▶ **WHAT IS NEEDED**
State how many lines of the entries below contain the word "chart". Give only the number.

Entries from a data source
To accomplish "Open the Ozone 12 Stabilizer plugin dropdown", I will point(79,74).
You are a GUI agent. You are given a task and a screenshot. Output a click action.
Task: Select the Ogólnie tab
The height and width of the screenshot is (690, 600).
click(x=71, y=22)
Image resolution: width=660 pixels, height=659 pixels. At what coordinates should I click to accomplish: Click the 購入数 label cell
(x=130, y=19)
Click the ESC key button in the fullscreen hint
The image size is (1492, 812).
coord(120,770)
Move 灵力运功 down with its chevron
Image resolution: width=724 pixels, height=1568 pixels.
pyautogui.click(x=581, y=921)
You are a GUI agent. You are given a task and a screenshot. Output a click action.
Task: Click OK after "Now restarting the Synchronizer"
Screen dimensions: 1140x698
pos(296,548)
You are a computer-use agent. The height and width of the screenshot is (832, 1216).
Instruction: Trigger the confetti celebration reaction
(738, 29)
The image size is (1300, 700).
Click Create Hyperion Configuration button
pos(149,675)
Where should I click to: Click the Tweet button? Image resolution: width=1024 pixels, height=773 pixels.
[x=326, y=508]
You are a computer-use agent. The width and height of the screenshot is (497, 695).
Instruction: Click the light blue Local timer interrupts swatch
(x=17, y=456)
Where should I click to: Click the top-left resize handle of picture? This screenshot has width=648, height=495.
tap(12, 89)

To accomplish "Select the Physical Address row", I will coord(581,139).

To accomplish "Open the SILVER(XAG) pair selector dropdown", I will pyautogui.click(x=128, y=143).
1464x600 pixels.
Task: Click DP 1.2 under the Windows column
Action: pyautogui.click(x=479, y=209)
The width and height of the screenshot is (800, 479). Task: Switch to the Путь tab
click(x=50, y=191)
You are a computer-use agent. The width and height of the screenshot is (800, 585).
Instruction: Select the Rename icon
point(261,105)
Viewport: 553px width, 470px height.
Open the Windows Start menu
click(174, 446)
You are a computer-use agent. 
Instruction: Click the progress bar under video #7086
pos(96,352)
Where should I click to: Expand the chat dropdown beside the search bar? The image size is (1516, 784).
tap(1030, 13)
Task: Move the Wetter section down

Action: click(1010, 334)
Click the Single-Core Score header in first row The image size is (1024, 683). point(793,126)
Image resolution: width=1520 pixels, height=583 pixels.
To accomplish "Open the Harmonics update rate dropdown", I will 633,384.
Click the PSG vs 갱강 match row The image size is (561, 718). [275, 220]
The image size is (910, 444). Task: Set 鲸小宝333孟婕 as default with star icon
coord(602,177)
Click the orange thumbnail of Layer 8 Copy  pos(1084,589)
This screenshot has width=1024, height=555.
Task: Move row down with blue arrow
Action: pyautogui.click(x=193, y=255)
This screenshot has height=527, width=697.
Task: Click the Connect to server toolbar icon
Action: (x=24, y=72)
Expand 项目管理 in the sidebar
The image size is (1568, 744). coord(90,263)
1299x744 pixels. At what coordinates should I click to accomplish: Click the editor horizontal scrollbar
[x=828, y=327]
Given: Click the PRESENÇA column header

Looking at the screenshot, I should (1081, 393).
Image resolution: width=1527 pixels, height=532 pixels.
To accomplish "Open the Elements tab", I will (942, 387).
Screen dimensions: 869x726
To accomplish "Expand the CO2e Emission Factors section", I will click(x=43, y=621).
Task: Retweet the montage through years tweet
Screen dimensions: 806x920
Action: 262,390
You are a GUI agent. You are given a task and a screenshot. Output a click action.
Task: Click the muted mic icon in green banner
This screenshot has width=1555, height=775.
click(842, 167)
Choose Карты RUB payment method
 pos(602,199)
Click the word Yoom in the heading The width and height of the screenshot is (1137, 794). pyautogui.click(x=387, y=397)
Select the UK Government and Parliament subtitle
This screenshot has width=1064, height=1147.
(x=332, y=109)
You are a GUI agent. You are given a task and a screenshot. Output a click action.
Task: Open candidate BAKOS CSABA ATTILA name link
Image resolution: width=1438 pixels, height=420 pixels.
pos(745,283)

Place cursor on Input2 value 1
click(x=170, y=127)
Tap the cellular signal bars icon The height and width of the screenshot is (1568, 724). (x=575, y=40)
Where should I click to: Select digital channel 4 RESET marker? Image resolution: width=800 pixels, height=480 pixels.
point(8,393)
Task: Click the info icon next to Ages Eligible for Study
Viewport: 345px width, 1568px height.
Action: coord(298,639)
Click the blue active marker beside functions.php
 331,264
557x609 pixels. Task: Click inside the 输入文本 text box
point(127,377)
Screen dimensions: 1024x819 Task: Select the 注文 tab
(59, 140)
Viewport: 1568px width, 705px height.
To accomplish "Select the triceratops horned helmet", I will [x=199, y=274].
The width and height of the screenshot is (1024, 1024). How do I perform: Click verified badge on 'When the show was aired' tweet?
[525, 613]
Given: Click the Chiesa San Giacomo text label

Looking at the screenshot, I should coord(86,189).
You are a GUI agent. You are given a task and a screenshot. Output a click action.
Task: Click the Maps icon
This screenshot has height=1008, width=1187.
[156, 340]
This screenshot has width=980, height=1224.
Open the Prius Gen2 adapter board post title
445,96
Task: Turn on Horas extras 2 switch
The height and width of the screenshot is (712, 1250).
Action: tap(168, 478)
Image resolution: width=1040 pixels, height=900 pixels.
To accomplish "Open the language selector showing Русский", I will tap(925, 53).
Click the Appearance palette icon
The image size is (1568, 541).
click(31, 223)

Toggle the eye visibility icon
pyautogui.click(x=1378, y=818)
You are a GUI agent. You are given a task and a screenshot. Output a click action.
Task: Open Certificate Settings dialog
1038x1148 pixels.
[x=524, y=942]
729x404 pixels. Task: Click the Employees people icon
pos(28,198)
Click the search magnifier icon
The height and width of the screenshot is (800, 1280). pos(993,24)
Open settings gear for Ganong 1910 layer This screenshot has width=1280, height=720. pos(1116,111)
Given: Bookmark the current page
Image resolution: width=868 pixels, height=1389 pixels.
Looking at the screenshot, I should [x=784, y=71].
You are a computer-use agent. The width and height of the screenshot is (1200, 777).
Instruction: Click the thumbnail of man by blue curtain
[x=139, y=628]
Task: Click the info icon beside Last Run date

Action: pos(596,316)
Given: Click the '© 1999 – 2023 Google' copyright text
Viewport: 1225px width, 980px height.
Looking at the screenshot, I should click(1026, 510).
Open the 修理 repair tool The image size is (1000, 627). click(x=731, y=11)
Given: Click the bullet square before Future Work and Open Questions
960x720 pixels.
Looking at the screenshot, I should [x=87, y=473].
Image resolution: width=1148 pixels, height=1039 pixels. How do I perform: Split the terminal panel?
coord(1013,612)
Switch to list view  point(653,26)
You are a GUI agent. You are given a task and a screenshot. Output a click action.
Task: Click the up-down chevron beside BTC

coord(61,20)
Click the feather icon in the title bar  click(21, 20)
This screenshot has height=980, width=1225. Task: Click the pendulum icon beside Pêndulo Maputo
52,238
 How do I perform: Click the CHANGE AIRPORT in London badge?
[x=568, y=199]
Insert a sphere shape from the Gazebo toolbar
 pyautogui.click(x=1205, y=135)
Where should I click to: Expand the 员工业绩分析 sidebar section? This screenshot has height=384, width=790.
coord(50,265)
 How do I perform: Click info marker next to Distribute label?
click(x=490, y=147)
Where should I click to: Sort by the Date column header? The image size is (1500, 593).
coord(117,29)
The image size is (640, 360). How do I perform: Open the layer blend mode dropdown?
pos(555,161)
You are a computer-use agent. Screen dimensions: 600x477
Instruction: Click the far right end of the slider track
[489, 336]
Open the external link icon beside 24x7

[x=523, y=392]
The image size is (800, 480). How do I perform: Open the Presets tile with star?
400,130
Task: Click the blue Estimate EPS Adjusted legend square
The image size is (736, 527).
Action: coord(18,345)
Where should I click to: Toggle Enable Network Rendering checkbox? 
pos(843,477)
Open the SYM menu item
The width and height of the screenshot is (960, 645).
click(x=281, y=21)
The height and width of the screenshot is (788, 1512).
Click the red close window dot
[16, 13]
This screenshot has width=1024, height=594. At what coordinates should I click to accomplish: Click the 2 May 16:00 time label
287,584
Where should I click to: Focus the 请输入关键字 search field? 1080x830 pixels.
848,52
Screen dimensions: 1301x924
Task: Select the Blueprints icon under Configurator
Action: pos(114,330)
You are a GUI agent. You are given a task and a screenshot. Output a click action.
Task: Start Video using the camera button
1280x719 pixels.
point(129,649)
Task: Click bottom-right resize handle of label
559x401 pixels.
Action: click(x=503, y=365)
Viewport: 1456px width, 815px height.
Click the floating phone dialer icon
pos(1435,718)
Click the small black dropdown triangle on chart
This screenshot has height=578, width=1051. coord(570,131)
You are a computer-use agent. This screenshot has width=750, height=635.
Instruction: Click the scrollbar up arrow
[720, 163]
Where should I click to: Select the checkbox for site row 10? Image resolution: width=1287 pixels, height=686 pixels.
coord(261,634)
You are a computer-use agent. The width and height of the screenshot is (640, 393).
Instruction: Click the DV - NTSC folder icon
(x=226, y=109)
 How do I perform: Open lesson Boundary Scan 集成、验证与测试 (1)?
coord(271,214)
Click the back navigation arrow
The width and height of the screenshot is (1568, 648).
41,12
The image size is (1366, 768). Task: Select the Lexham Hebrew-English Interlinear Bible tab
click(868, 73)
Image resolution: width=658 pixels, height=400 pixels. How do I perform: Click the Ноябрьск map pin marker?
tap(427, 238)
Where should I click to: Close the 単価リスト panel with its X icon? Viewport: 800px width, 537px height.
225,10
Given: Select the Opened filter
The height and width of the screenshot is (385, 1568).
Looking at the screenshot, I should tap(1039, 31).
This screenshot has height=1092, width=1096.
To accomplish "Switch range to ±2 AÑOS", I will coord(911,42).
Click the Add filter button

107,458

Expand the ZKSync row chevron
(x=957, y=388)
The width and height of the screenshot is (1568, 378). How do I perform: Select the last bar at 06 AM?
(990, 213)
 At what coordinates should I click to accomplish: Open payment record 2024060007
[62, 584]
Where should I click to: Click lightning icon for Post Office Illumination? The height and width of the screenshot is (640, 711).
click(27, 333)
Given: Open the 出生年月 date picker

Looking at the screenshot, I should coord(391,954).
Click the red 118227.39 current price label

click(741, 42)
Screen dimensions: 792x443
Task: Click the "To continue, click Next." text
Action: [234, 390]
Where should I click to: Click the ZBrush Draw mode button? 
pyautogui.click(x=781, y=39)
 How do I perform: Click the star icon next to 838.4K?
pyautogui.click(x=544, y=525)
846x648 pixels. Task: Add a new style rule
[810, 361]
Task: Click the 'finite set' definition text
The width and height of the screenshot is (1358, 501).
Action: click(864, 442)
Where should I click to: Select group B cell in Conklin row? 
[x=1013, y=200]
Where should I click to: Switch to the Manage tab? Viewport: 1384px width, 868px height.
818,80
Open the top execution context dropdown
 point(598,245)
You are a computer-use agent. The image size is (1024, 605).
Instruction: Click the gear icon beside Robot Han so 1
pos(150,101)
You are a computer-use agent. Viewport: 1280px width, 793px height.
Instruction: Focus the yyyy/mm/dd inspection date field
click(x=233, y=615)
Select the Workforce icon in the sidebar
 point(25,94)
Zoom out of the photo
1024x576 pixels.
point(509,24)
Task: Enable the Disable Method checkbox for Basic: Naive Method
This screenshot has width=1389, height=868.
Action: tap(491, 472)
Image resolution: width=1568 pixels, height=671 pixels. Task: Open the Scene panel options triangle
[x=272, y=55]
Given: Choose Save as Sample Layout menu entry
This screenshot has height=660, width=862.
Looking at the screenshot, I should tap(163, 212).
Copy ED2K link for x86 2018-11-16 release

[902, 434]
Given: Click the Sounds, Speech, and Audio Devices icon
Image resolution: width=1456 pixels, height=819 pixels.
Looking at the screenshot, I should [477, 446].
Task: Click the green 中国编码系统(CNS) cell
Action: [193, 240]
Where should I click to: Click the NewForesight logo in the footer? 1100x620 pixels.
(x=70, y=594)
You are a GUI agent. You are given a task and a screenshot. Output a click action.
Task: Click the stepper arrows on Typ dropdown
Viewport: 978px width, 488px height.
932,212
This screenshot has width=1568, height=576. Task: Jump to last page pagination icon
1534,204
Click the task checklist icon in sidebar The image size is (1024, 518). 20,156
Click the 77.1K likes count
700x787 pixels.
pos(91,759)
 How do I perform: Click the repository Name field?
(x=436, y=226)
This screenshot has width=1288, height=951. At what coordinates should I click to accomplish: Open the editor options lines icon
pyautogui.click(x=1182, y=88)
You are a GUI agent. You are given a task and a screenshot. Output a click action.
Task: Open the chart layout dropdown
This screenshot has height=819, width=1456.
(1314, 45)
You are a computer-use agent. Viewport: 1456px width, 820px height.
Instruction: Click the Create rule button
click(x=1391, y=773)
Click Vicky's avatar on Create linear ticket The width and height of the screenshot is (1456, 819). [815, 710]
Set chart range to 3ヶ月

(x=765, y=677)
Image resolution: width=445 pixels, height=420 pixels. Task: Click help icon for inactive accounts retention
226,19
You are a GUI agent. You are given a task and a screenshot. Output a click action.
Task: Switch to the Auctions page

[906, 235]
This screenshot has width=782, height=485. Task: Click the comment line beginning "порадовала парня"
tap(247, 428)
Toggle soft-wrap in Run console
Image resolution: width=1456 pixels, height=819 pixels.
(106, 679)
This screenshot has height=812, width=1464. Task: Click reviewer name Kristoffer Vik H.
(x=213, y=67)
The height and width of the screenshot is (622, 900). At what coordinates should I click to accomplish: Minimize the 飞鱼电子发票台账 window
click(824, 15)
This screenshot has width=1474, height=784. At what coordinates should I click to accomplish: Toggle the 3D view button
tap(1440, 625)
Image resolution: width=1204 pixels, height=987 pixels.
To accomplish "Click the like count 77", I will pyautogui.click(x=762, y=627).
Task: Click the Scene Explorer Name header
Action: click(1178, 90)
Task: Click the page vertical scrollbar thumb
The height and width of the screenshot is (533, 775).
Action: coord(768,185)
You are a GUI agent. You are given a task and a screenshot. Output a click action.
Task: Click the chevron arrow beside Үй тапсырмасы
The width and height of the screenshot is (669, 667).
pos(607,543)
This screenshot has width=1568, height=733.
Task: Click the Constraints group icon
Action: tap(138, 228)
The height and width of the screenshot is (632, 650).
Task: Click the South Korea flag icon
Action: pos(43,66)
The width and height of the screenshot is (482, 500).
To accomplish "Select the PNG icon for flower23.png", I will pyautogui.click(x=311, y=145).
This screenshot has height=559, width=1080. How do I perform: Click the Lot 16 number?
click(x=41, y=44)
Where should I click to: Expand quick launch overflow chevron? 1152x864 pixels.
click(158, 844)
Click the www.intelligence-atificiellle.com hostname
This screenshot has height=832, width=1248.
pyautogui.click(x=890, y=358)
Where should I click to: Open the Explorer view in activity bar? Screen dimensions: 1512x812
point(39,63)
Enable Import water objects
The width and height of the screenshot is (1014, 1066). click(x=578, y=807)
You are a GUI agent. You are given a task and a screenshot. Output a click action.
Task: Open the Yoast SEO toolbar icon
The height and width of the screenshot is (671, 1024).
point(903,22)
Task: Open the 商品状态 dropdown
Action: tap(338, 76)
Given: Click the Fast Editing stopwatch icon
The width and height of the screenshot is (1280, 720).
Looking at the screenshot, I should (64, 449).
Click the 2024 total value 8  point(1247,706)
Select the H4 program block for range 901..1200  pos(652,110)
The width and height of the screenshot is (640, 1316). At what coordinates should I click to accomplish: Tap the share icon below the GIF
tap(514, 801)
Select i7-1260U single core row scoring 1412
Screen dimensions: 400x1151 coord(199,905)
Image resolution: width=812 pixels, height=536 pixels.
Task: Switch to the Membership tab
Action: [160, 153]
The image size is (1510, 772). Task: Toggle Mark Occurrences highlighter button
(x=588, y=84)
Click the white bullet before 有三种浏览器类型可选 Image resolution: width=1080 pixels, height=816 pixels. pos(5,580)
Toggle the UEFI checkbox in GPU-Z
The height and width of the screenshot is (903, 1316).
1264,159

▶ **SOLUTION BELOW**
3